Promotional products and incentive professionals know that safety incentive programs are multi-faceted recognition programs designed to motivate employees and/or contractors to work safely, drive safely, and work ergonomically in their work environment. A properly designed safety incentive program not only rewards safe work, but also promotes proactive behavior such as making safety suggestions, identifying hazards and joining safety committees.

The Occupational Health and Safety Administration (OSHA) started questioning safety incentive programs in the late 1990s as the agency proposed what was termed the “Ergonomics Rule.” It became effective in late 2000 and subsequently was rescinded by Congress in early 2001.

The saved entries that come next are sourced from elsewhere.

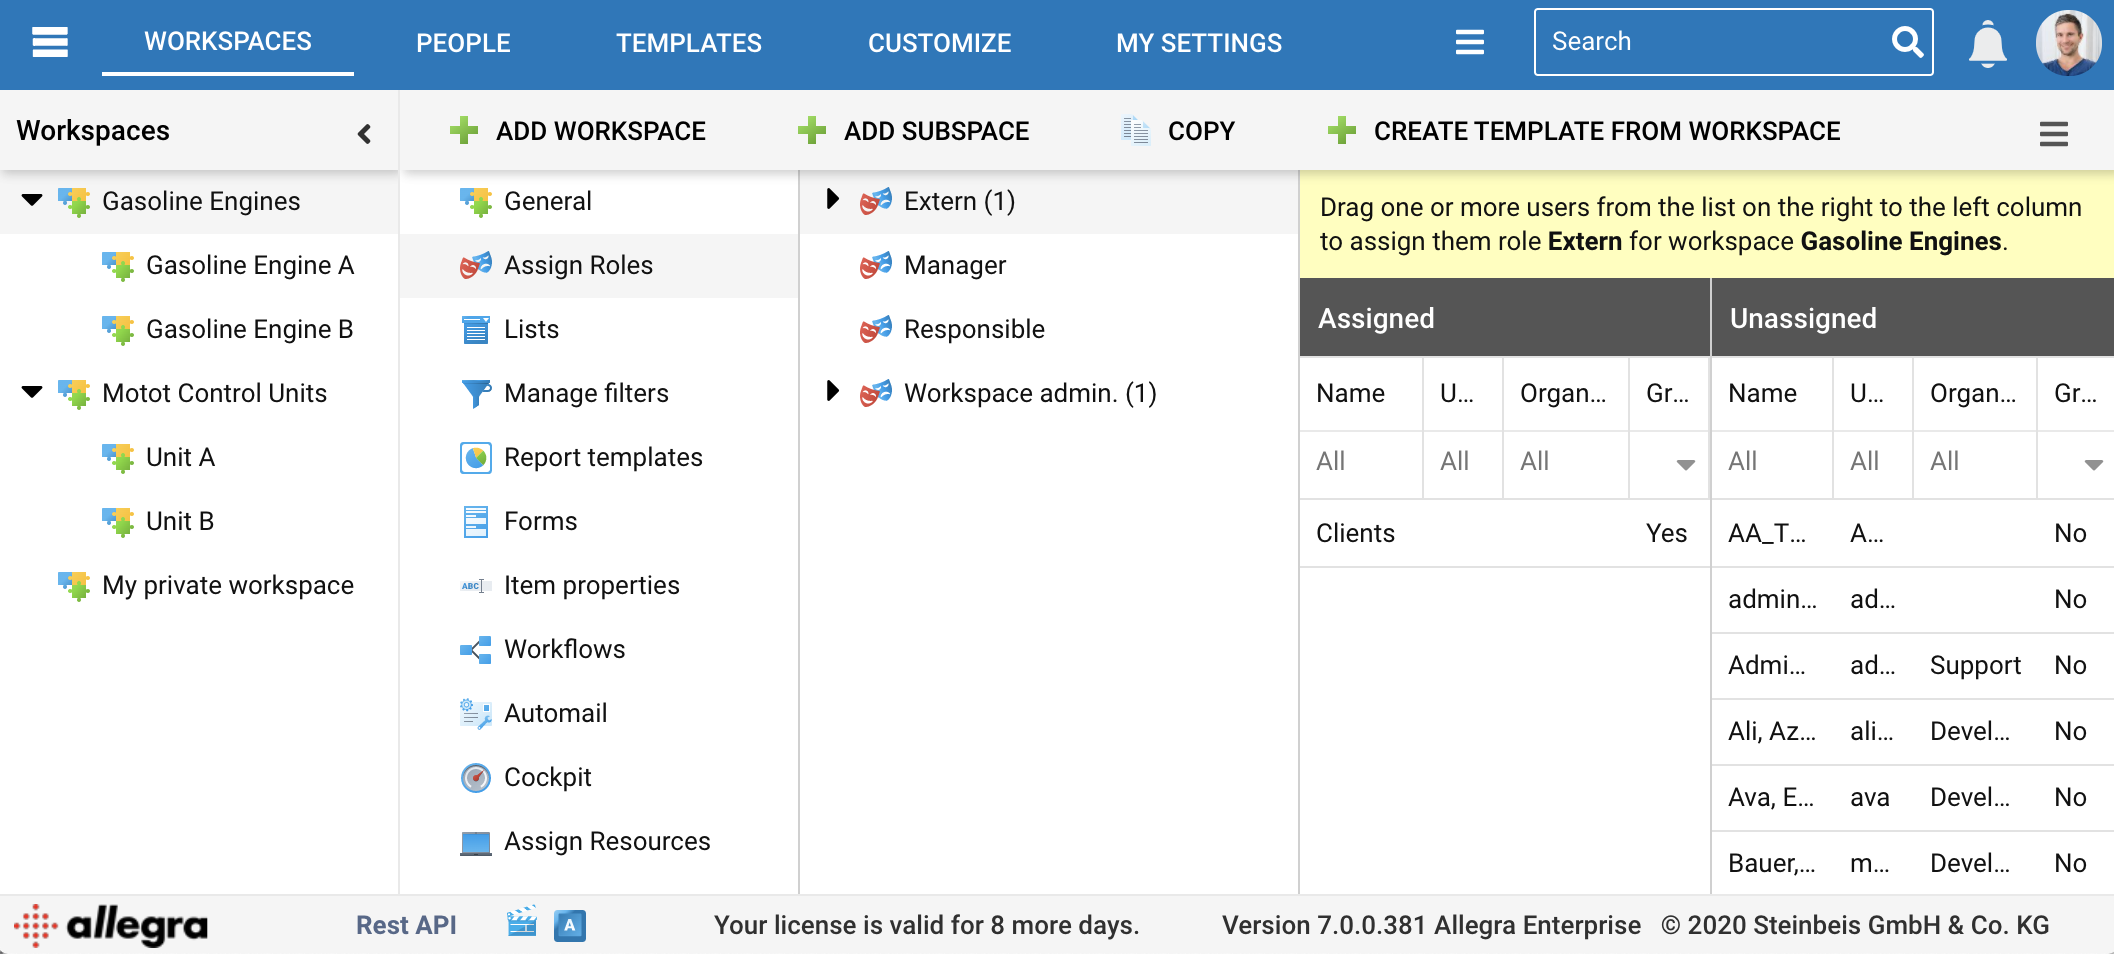Select the Workflows option

click(564, 649)
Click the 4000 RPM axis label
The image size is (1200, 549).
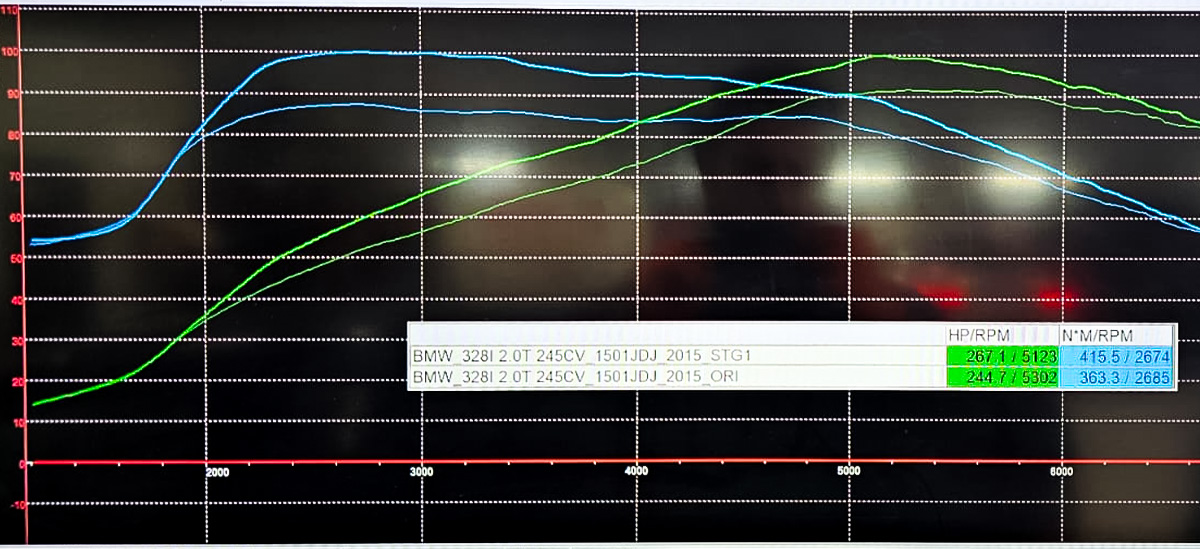point(636,471)
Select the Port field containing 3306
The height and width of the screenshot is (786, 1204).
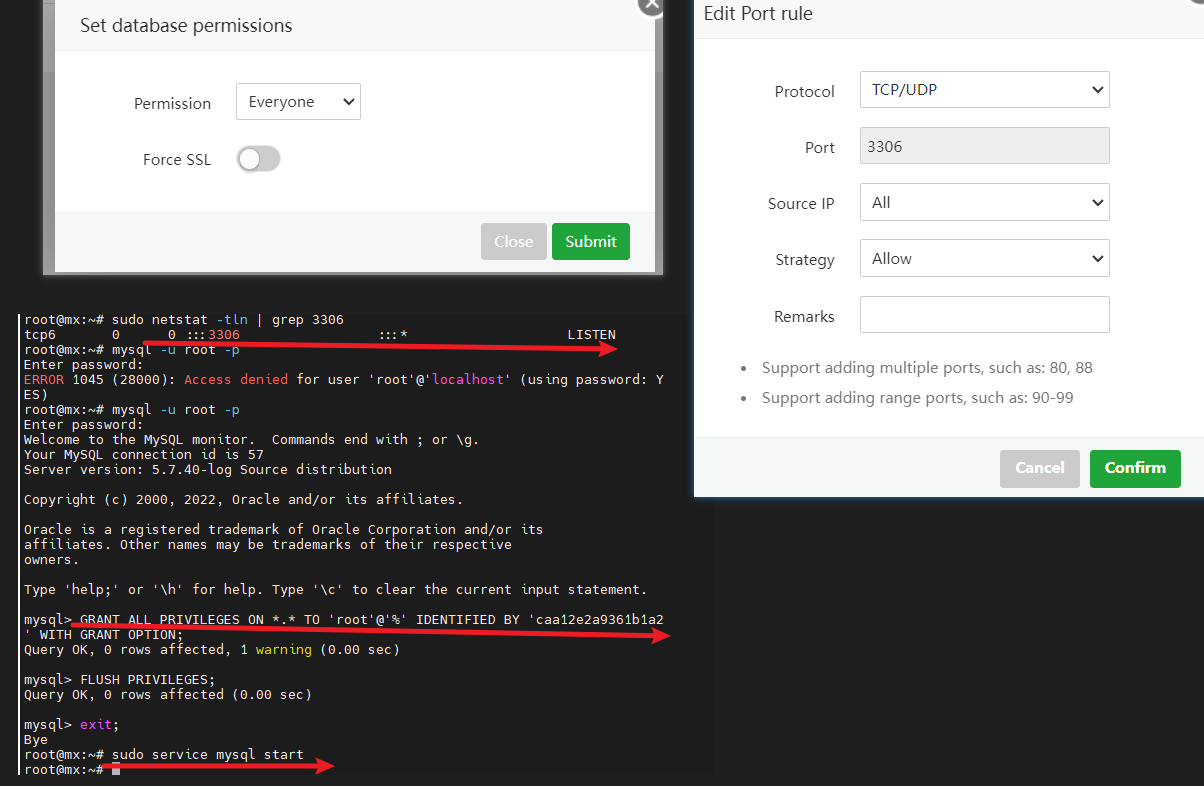[984, 145]
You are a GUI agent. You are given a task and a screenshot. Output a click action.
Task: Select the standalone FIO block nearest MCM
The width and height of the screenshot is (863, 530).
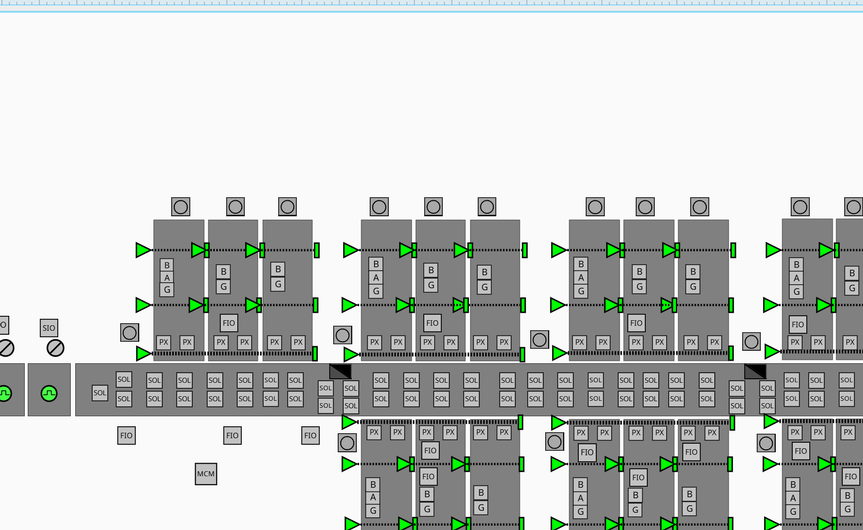point(232,436)
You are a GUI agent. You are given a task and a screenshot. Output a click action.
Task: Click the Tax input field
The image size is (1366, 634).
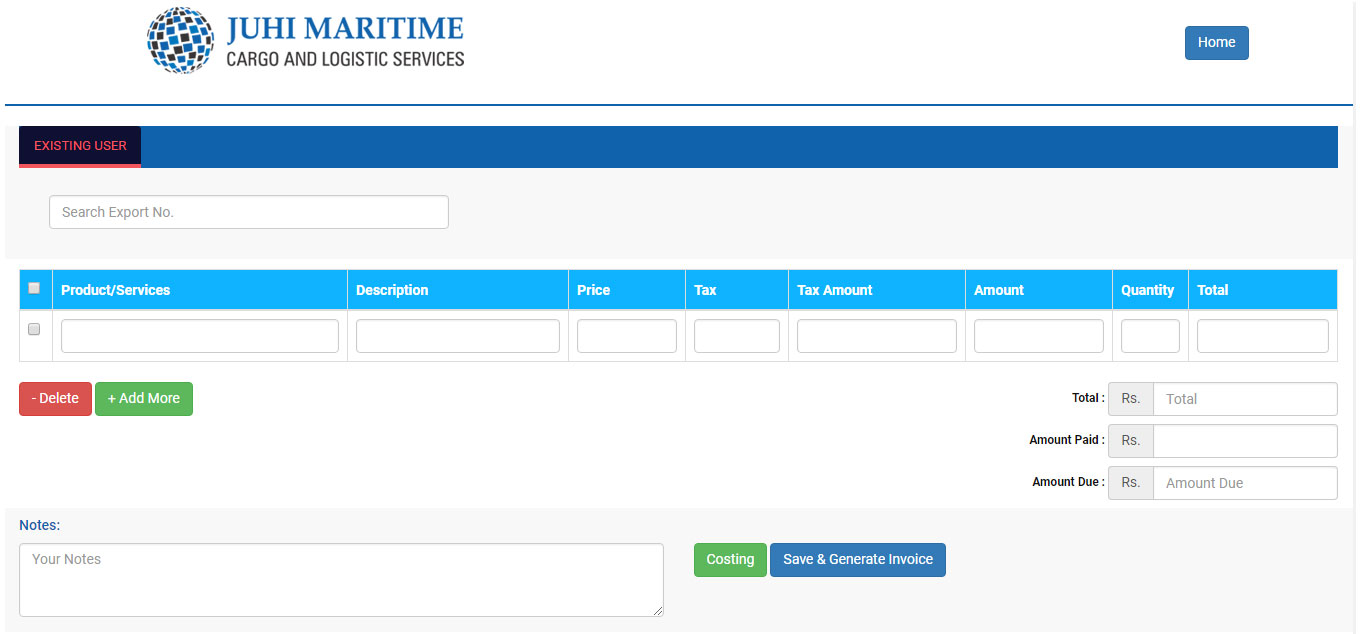(x=736, y=336)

In forming the Ergonomics Rule, OSHA began to challenge the efficacy of certain types of safety incentive programs that focused on what is known as rate-based or outcome-based measurements. These programs reward workers when zero or low incidences of accidents or injuries are reported over a specific period, and OSHA had supported such programs for many years. OSHA later changed course and began to cite industry experts’ opinions that workers might under report injuries or accidents to receive a promised reward for an accident-free workplace.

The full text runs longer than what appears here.